• EXTRAIT DU TEXTE
################
Boscherville - L'abbatiale

L’occupation du site remonte aux temps préhistoriques. Le profond chemin creux qui délimite le domaine de l’abbaye au sud et qui, naguère, se prolongeait en coupant le méandre par le forêt de Roumare, offre sur ses abords de nombreux éclats de silex taillés, preuve d’une fréquentation remontant pour le moins au néolithique. Ce chemin touche la voie sur berge à proximité de l’abbaye et ce carrefour fût à l’origine économique du site. Aujourd’hui, cette voie de traverse emprunte avec des lacets et une moindre pente un val situé plus au nord pour aboutir au lieu dit « La Carrière ».

Cette liaison routière va naturellement servir Boscherville dans les périodes économiquement fastes et sans doute le desservir en cas de troubles. L’agglomération connaîtra une stature de bourgade avec 1500/2000 habitants à ses meilleures époques, comme la période romane et médiévale, pour retrouver, ensuite, un état de gros village rural avec 4 à 600 habitants. L’installation de l’abbaye correspond à l’une des périodes les plus fastes au temps du grand duché de Normandie.
################
• MATÉRIEL DE L’EXERCICE
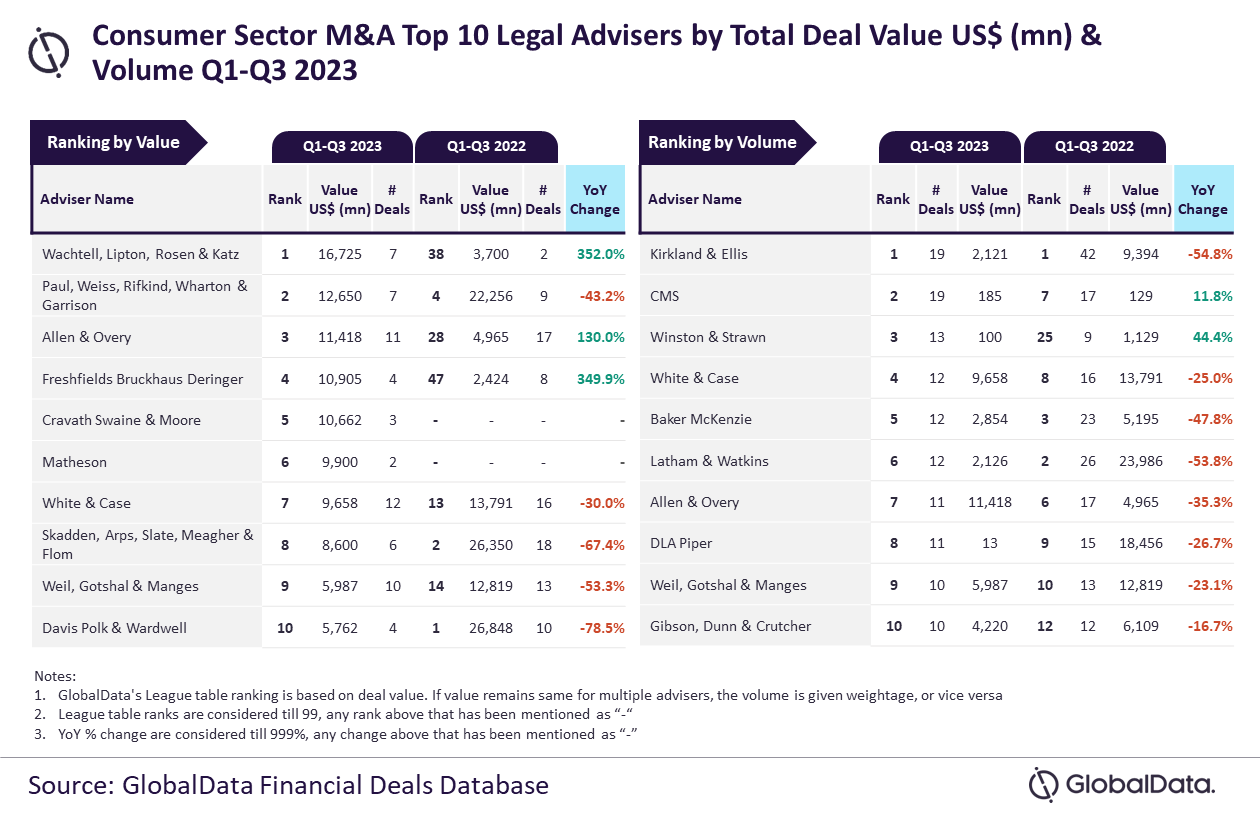
Task: Click the YoY Change header in value table
Action: [x=595, y=199]
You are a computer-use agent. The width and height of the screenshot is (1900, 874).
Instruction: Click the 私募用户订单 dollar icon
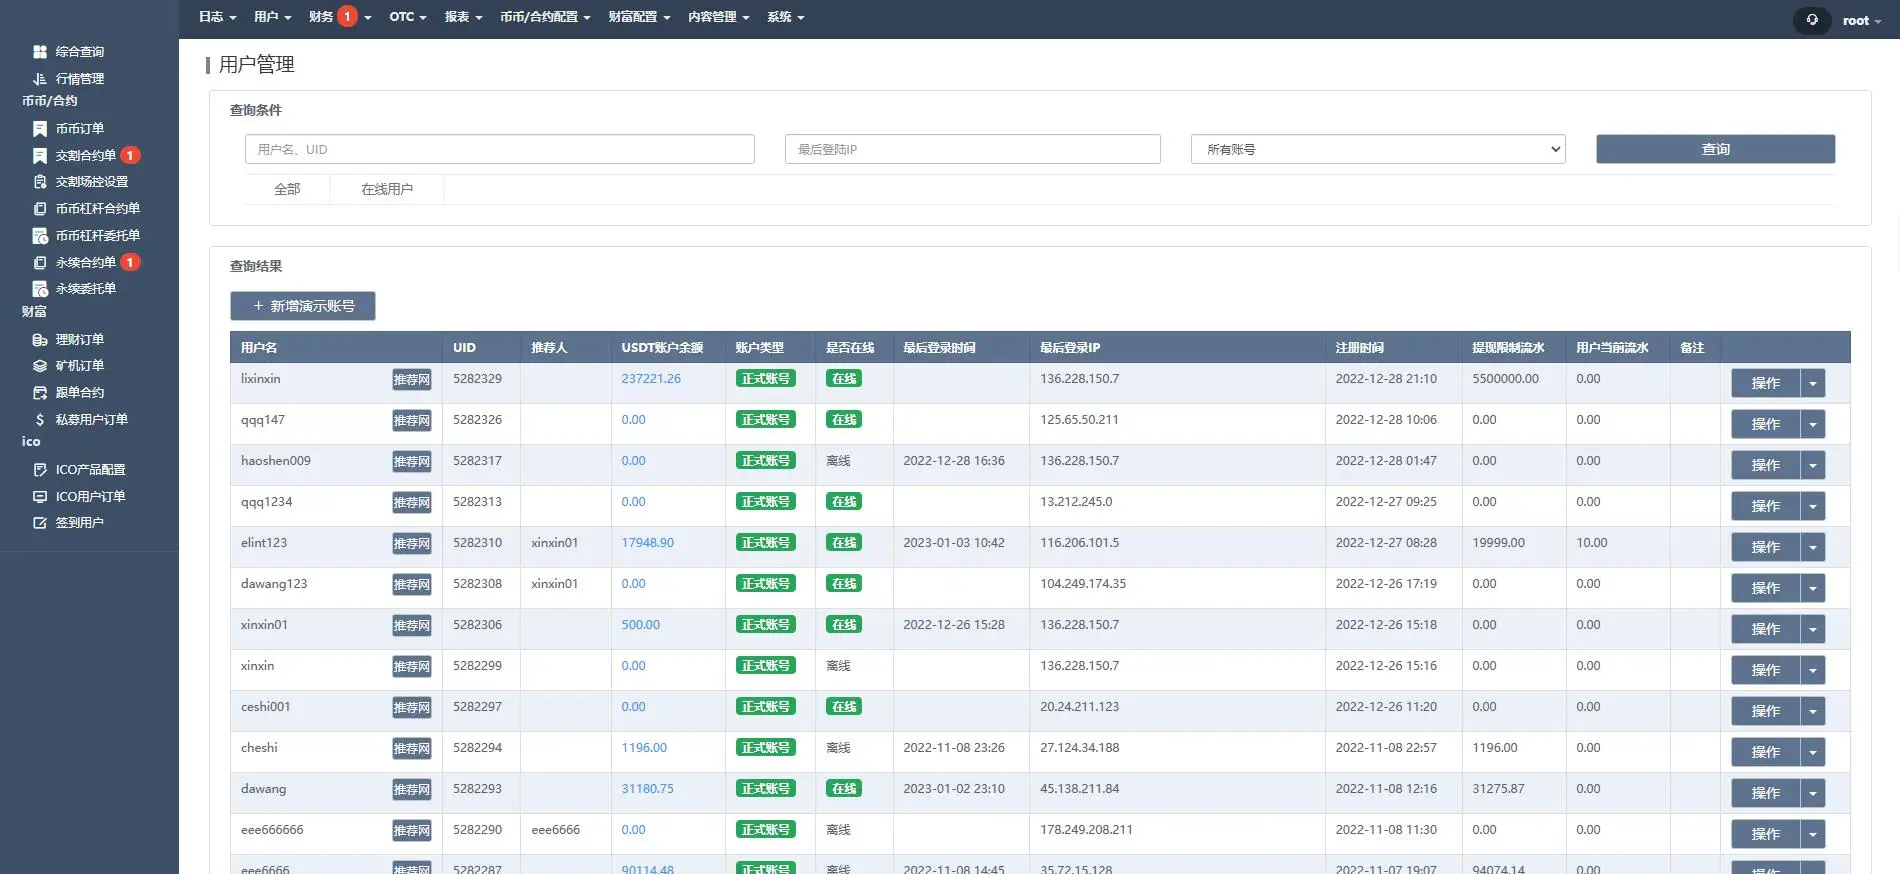[40, 420]
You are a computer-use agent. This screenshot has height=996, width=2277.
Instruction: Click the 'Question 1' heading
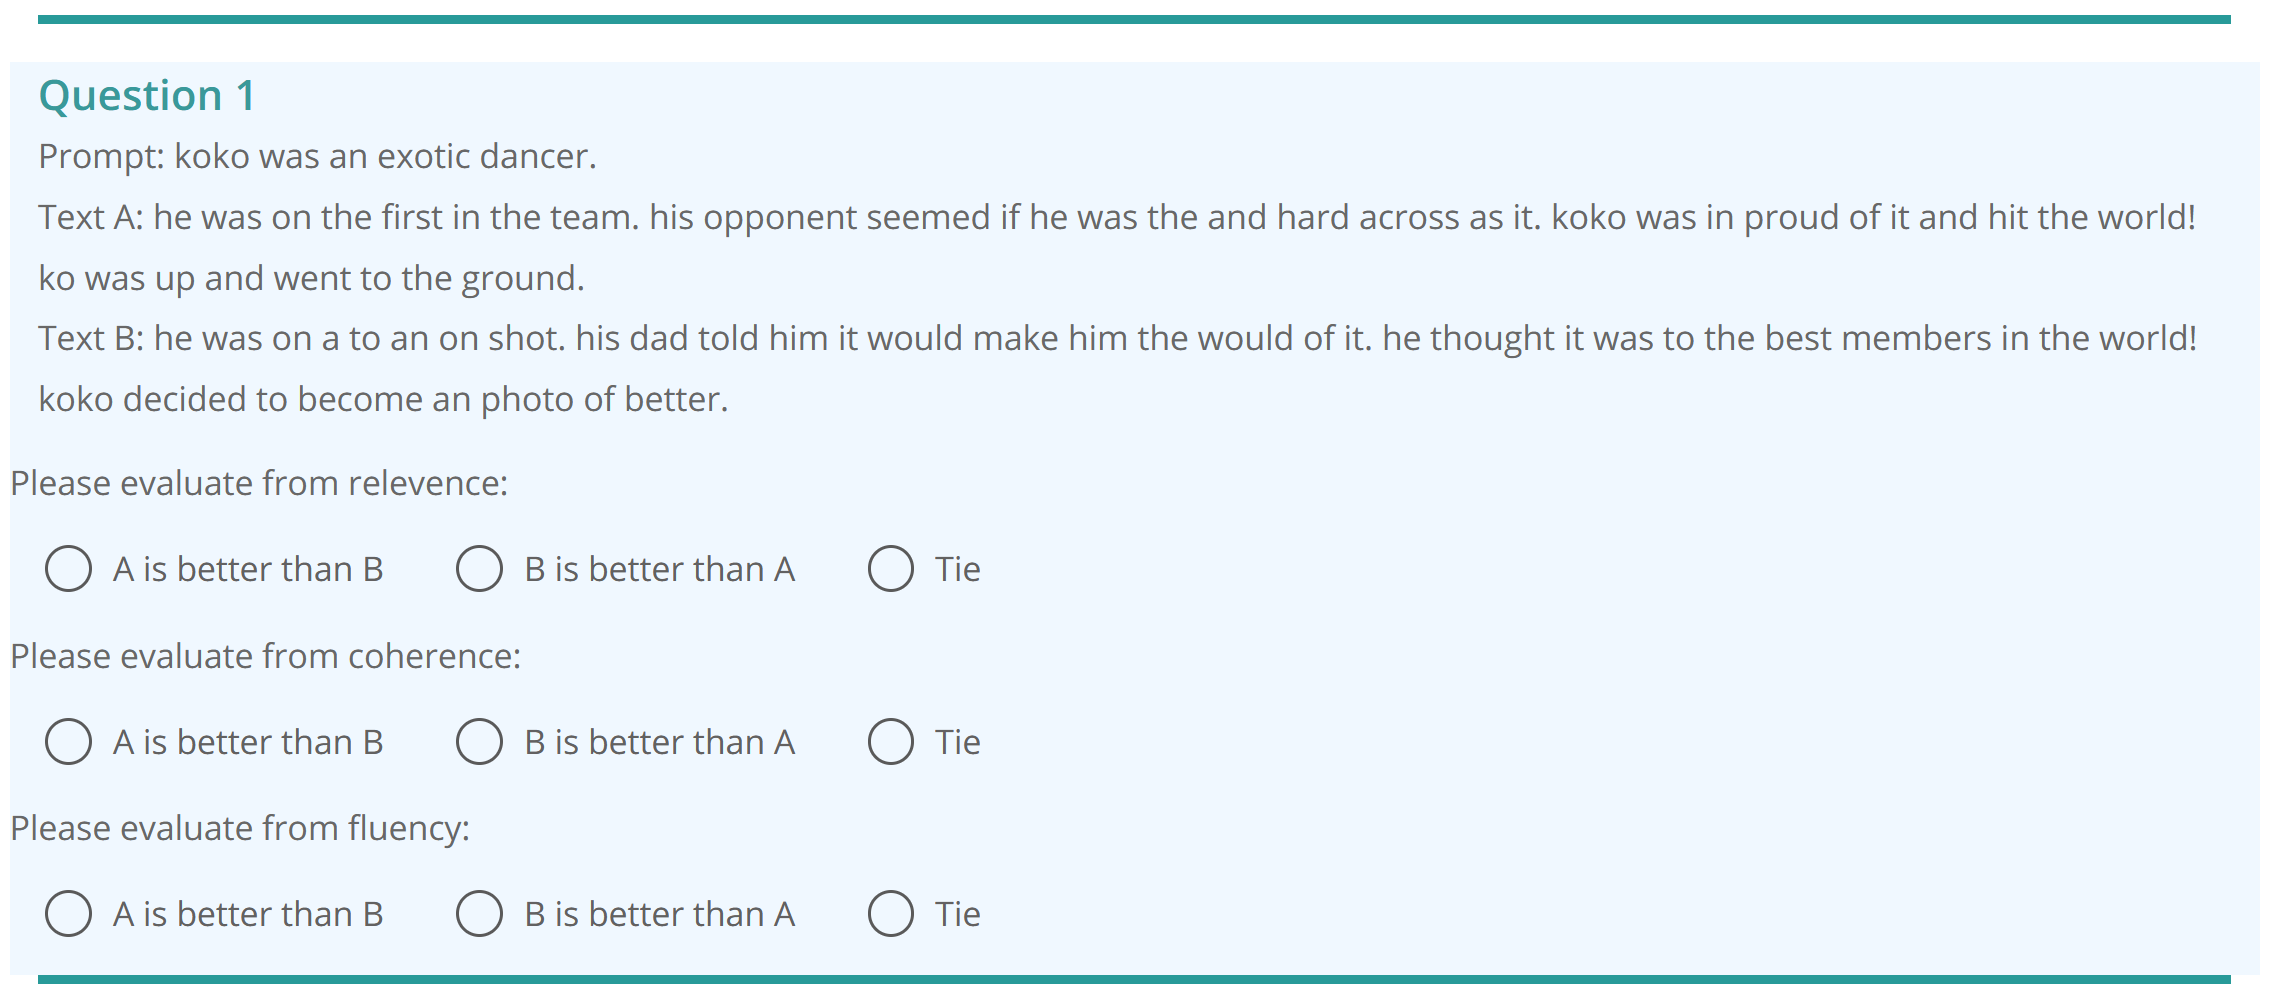point(148,96)
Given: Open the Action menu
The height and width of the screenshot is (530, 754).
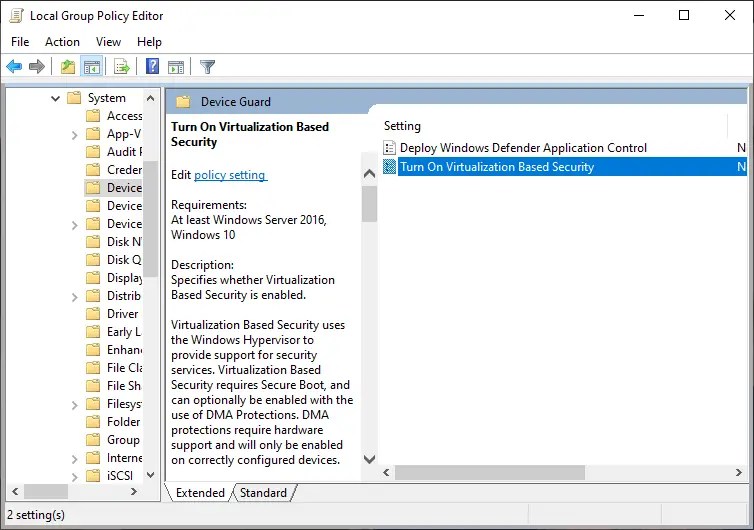Looking at the screenshot, I should tap(62, 42).
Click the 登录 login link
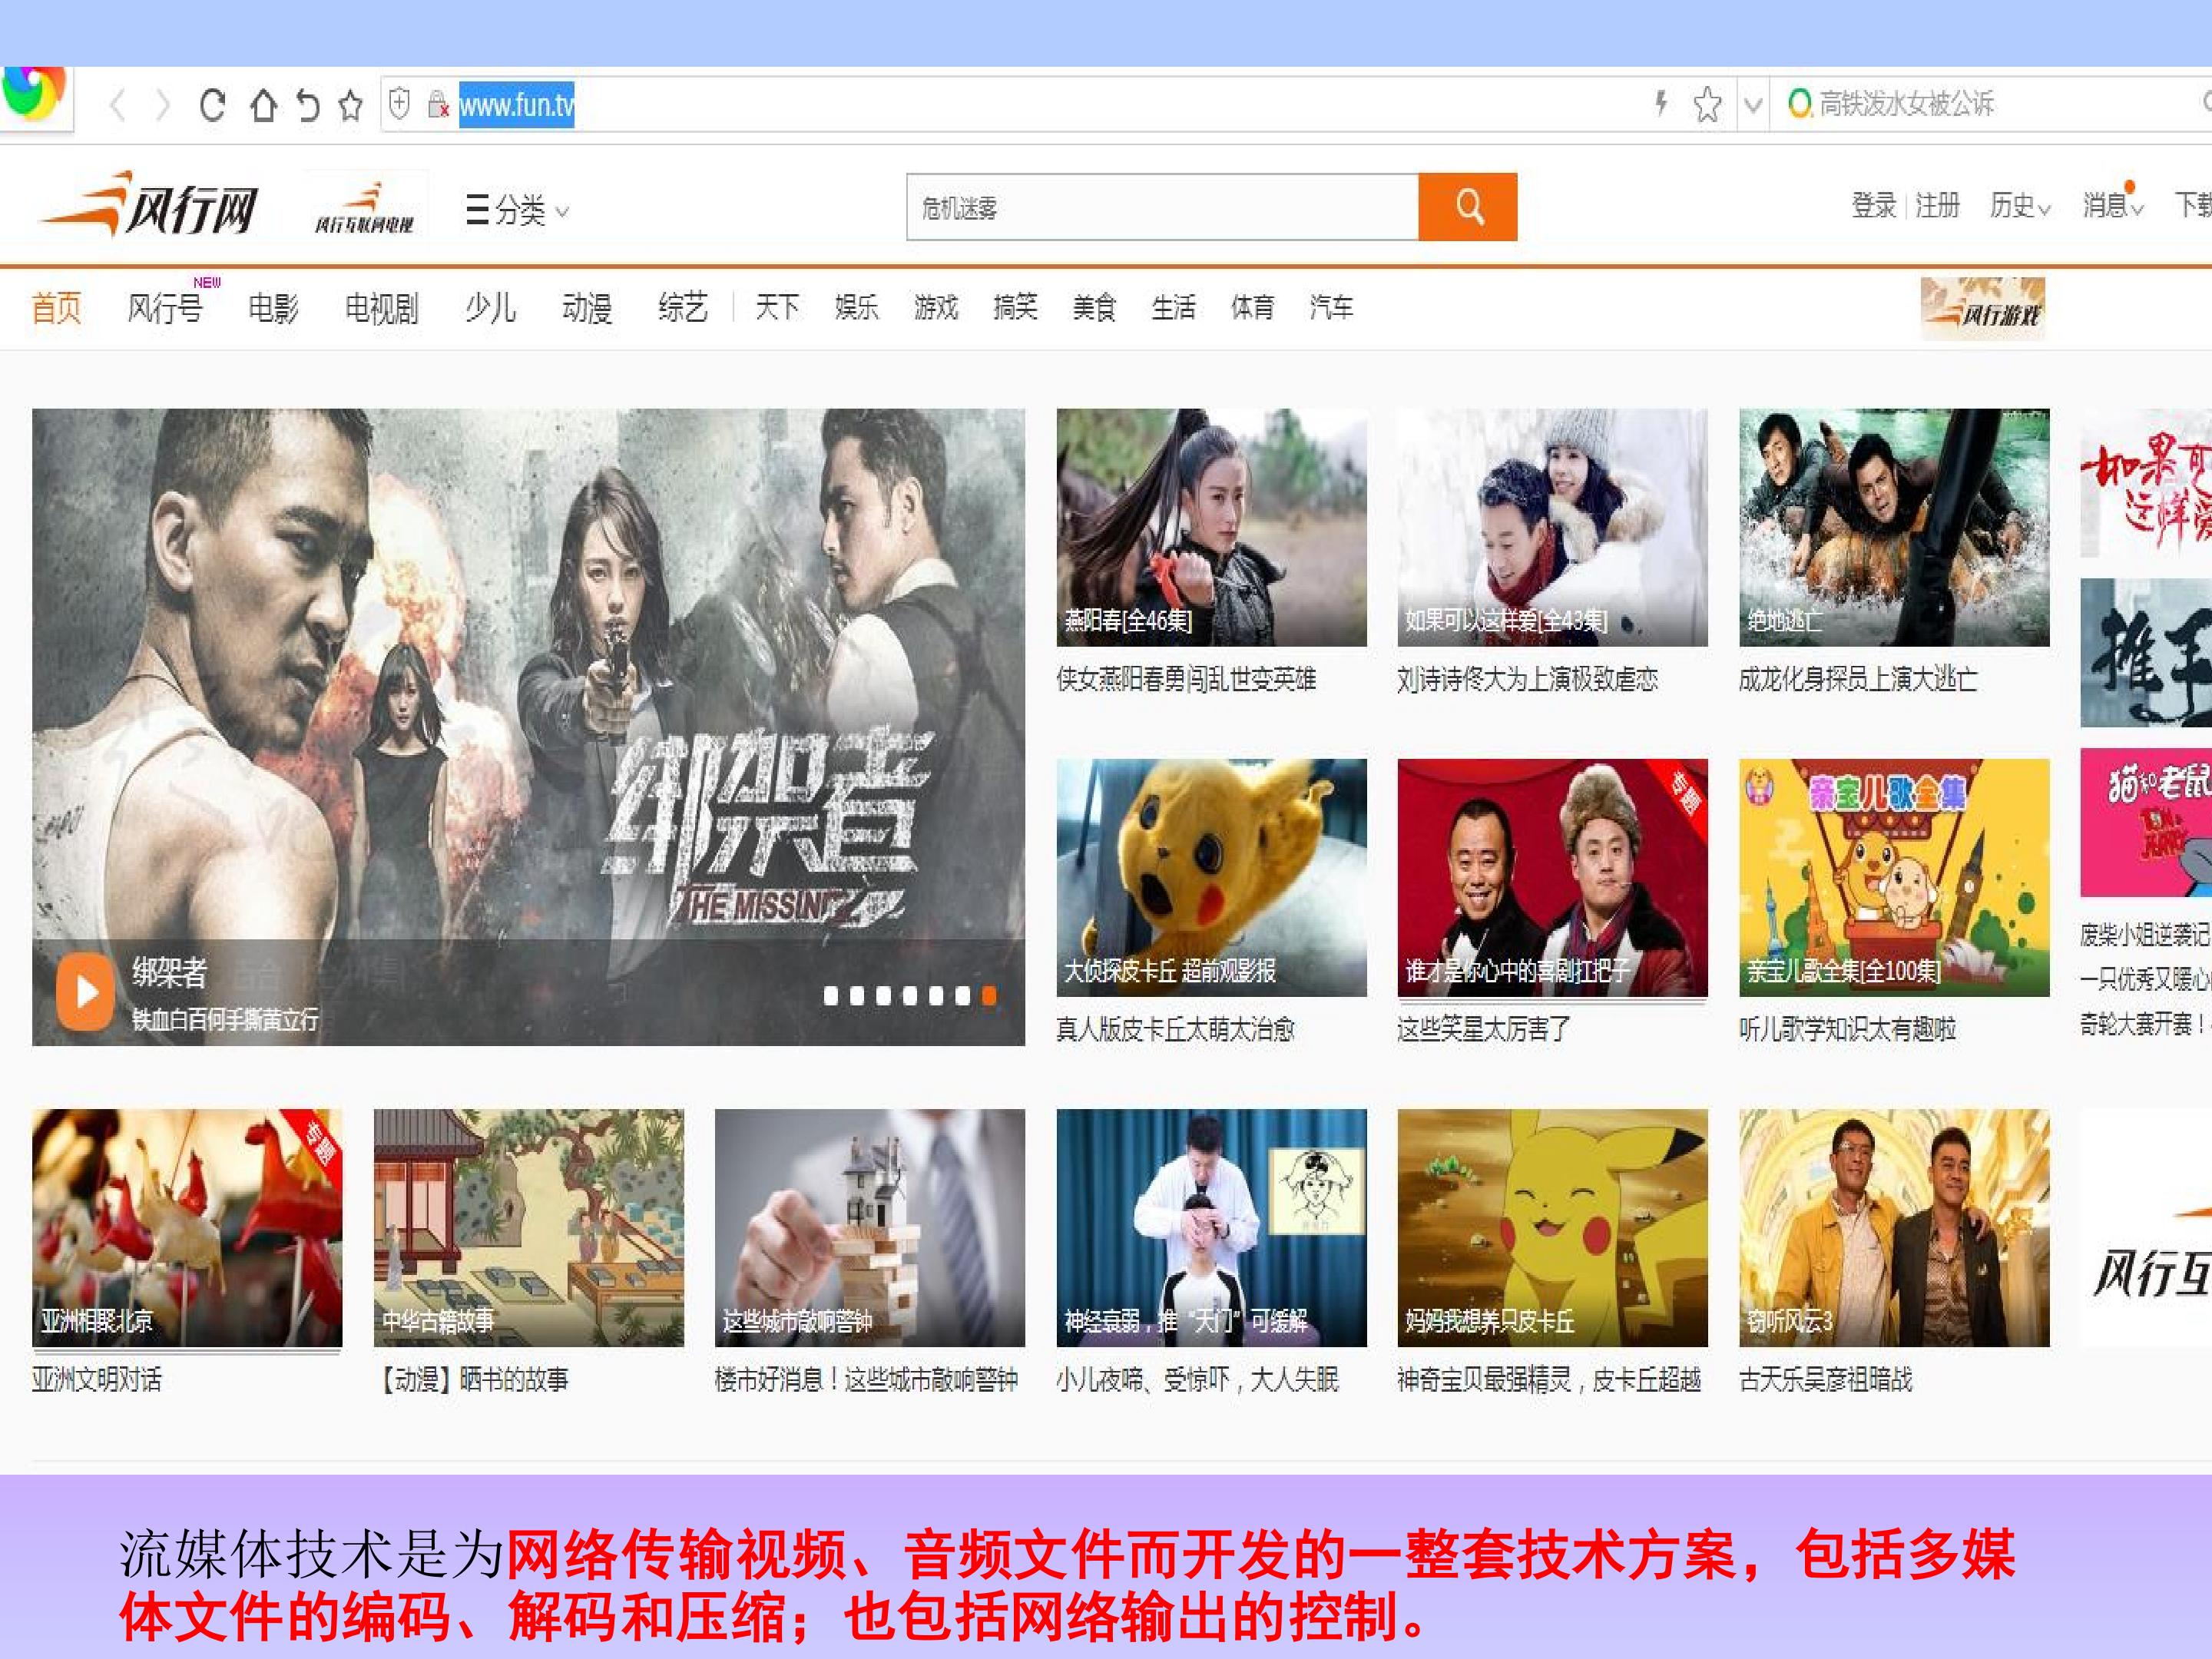The width and height of the screenshot is (2212, 1659). 1874,206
################
• CONSIGNES
- A) D’après le texte sur l’abbatiale de Boscherville, dites si chacune de ces affirmations est juste : (i) les éclats de silex montrent une fréquentation du site au moins depuis le néolithique ; (ii) l’agglomération a compté jusqu’à 5000 habitants à ses meilleures époques ; (iii) le chemin creux délimite le domaine de l’abbaye au nord. Répondez par oui ou non, en citant à l’identique les mots du texte qui le prouvent.
- B) Redonnez mot pour mot les lignes des enregistrements, de celle qui contient « You are a computer-use agent. This » jusqu’à la fin des enregistrements, ces deux limites comprises. Laissez les images de côté.
Le texte et les enregistrements ne viennent pas de la même source.

• RÉPONSES AUX CONSIGNES
- A)
(i) Oui : « preuve d’une fréquentation remontant pour le moins au néolithique ».
(ii) Non : « avec 1500/2000 habitants à ses meilleures époques ».
(iii) Non : « délimite le domaine de l’abbaye au sud ».

- B)
You are a computer-use agent. This screenshot has height=996, width=2277.
Instruction: Click the 'Question 1' heading
point(148,96)
Given: Open the Action menu
The height and width of the screenshot is (530, 754).
Looking at the screenshot, I should tap(62, 42).
Click the 登录 login link
The width and height of the screenshot is (2212, 1659). 1874,206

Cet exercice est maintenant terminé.